- **Problem description**
Identical copies of all the records below are needed.

- **Entries supplied**
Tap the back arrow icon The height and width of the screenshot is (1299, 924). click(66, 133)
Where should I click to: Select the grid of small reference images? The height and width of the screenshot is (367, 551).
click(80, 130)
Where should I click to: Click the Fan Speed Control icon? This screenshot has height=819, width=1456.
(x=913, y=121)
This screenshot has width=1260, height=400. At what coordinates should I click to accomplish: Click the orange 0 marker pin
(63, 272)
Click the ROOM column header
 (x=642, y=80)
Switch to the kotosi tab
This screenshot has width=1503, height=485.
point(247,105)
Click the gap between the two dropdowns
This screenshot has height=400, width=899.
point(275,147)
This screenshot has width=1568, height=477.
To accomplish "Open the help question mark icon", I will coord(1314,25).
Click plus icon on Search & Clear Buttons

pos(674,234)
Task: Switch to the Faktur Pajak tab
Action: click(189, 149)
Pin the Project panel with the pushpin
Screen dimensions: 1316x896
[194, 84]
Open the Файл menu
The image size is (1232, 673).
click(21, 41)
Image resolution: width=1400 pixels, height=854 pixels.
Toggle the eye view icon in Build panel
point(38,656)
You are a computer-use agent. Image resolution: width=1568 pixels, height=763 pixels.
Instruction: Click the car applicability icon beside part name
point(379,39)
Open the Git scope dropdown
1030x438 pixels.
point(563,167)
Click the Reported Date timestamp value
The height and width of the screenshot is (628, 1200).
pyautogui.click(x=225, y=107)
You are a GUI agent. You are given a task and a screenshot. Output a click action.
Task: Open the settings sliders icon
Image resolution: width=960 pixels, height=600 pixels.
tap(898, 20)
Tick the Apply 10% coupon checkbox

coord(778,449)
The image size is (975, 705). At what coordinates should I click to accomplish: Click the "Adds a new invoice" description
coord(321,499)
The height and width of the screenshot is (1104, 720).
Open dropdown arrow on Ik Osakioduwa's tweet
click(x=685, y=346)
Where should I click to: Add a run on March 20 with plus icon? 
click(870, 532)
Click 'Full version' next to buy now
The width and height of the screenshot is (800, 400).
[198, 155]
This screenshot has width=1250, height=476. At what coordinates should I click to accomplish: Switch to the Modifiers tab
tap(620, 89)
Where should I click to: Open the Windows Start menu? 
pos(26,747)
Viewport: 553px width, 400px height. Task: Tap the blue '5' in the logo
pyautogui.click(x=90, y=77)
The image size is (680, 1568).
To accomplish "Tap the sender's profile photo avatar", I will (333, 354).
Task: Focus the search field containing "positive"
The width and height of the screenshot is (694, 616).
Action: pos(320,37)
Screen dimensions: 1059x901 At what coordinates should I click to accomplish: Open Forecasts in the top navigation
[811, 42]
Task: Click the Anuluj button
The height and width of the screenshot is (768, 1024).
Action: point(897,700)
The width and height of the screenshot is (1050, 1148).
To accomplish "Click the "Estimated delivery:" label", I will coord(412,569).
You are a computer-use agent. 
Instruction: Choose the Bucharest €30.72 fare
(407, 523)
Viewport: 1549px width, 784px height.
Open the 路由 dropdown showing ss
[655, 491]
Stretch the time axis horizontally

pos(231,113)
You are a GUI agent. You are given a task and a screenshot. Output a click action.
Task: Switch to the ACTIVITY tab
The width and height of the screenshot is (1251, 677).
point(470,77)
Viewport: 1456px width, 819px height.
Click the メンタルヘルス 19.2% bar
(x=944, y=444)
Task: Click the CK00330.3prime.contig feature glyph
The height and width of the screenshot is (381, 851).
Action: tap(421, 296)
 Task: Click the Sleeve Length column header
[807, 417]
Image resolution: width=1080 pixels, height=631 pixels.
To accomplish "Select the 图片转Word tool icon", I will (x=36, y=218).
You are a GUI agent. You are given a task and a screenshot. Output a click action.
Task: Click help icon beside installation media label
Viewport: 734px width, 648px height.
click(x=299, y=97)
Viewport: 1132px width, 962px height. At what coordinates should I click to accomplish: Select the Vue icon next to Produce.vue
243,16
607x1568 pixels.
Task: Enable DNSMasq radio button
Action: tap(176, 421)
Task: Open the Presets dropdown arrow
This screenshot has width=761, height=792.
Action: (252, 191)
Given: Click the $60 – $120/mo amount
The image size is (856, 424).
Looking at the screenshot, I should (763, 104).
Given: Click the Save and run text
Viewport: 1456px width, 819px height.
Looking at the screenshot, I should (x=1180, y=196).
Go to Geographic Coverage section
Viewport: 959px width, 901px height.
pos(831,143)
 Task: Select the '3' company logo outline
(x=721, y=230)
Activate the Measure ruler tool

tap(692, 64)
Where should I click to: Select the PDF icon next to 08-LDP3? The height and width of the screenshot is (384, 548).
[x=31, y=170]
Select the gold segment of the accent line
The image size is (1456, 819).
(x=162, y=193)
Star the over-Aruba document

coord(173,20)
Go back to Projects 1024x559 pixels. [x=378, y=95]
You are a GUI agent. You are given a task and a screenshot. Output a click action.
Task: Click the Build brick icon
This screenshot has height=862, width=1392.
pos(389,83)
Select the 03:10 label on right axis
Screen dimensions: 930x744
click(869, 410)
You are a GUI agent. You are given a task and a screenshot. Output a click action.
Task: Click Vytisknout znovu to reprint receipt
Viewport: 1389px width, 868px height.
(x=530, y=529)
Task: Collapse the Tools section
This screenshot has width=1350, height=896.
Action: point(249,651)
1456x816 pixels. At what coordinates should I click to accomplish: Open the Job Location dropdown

- **Response**
Tap the back arrow icon The height and width of the screenshot is (1299, 924). click(66, 133)
Where should I click to: Select the grid of small reference images? The height and width of the screenshot is (367, 551).
click(80, 130)
Where should I click to: Click the Fan Speed Control icon? This screenshot has height=819, width=1456.
(x=913, y=121)
This screenshot has width=1260, height=400. At what coordinates should I click to accomplish: Click the orange 0 marker pin
(63, 272)
Click the ROOM column header
 (x=642, y=80)
Switch to the kotosi tab
This screenshot has width=1503, height=485.
point(247,105)
Click the gap between the two dropdowns
This screenshot has height=400, width=899.
point(275,147)
This screenshot has width=1568, height=477.
To accomplish "Open the help question mark icon", I will coord(1314,25).
Click plus icon on Search & Clear Buttons

pos(674,234)
Task: Switch to the Faktur Pajak tab
Action: click(189, 149)
Pin the Project panel with the pushpin
Screen dimensions: 1316x896
[194, 84]
Open the Файл menu
The image size is (1232, 673).
click(21, 41)
Image resolution: width=1400 pixels, height=854 pixels.
Toggle the eye view icon in Build panel
point(38,656)
You are a computer-use agent. Image resolution: width=1568 pixels, height=763 pixels.
Instruction: Click the car applicability icon beside part name
point(379,39)
Open the Git scope dropdown
1030x438 pixels.
point(563,167)
Click the Reported Date timestamp value
The height and width of the screenshot is (628, 1200).
pyautogui.click(x=225, y=107)
You are a GUI agent. You are given a task and a screenshot. Output a click action.
Task: Open the settings sliders icon
Image resolution: width=960 pixels, height=600 pixels.
tap(898, 20)
Tick the Apply 10% coupon checkbox

coord(778,449)
The image size is (975, 705). At what coordinates should I click to accomplish: Click the "Adds a new invoice" description
coord(321,499)
The height and width of the screenshot is (1104, 720).
Open dropdown arrow on Ik Osakioduwa's tweet
click(x=685, y=346)
Where should I click to: Add a run on March 20 with plus icon? 
click(870, 532)
Click 'Full version' next to buy now
The width and height of the screenshot is (800, 400).
[198, 155]
This screenshot has width=1250, height=476. At what coordinates should I click to accomplish: Switch to the Modifiers tab
tap(620, 89)
Where should I click to: Open the Windows Start menu? 
pos(26,747)
Viewport: 553px width, 400px height. Task: Tap the blue '5' in the logo
pyautogui.click(x=90, y=77)
The image size is (680, 1568).
To accomplish "Tap the sender's profile photo avatar", I will (333, 354).
Task: Focus the search field containing "positive"
The width and height of the screenshot is (694, 616).
Action: pos(320,37)
Screen dimensions: 1059x901 At what coordinates should I click to accomplish: Open Forecasts in the top navigation
[811, 42]
Task: Click the Anuluj button
The height and width of the screenshot is (768, 1024).
Action: point(897,700)
The width and height of the screenshot is (1050, 1148).
To accomplish "Click the "Estimated delivery:" label", I will coord(412,569).
You are a computer-use agent. 
Instruction: Choose the Bucharest €30.72 fare
(407, 523)
Viewport: 1549px width, 784px height.
Open the 路由 dropdown showing ss
[655, 491]
Stretch the time axis horizontally

pos(231,113)
You are a GUI agent. You are given a task and a screenshot. Output a click action.
Task: Switch to the ACTIVITY tab
The width and height of the screenshot is (1251, 677).
point(470,77)
Viewport: 1456px width, 819px height.
Click the メンタルヘルス 19.2% bar
(x=944, y=444)
Task: Click the CK00330.3prime.contig feature glyph
The height and width of the screenshot is (381, 851).
Action: tap(421, 296)
 Task: Click the Sleeve Length column header
[807, 417]
Image resolution: width=1080 pixels, height=631 pixels.
To accomplish "Select the 图片转Word tool icon", I will (x=36, y=218).
You are a GUI agent. You are given a task and a screenshot. Output a click action.
Task: Click help icon beside installation media label
Viewport: 734px width, 648px height.
click(x=299, y=97)
Viewport: 1132px width, 962px height. At what coordinates should I click to accomplish: Select the Vue icon next to Produce.vue
243,16
607x1568 pixels.
Task: Enable DNSMasq radio button
Action: tap(176, 421)
Task: Open the Presets dropdown arrow
This screenshot has width=761, height=792.
Action: (252, 191)
Given: Click the $60 – $120/mo amount
The image size is (856, 424).
Looking at the screenshot, I should (763, 104).
Given: Click the Save and run text
Viewport: 1456px width, 819px height.
Looking at the screenshot, I should (x=1180, y=196).
Go to Geographic Coverage section
Viewport: 959px width, 901px height.
pos(831,143)
 Task: Select the '3' company logo outline
(x=721, y=230)
Activate the Measure ruler tool

tap(692, 64)
Where should I click to: Select the PDF icon next to 08-LDP3? The height and width of the screenshot is (384, 548).
[x=31, y=170]
Select the gold segment of the accent line
The image size is (1456, 819).
(x=162, y=193)
Star the over-Aruba document

coord(173,20)
Go back to Projects 1024x559 pixels. [x=378, y=95]
You are a GUI agent. You are given a task and a screenshot. Output a click action.
Task: Click the Build brick icon
This screenshot has height=862, width=1392.
pos(389,83)
Select the 03:10 label on right axis
Screen dimensions: 930x744
click(869, 410)
You are a GUI agent. You are given a task and a screenshot. Output a click action.
Task: Click Vytisknout znovu to reprint receipt
Viewport: 1389px width, 868px height.
(x=530, y=529)
Task: Collapse the Tools section
This screenshot has width=1350, height=896.
Action: point(249,651)
1456x816 pixels. At what coordinates should I click to accomplish: Open the Job Location dropdown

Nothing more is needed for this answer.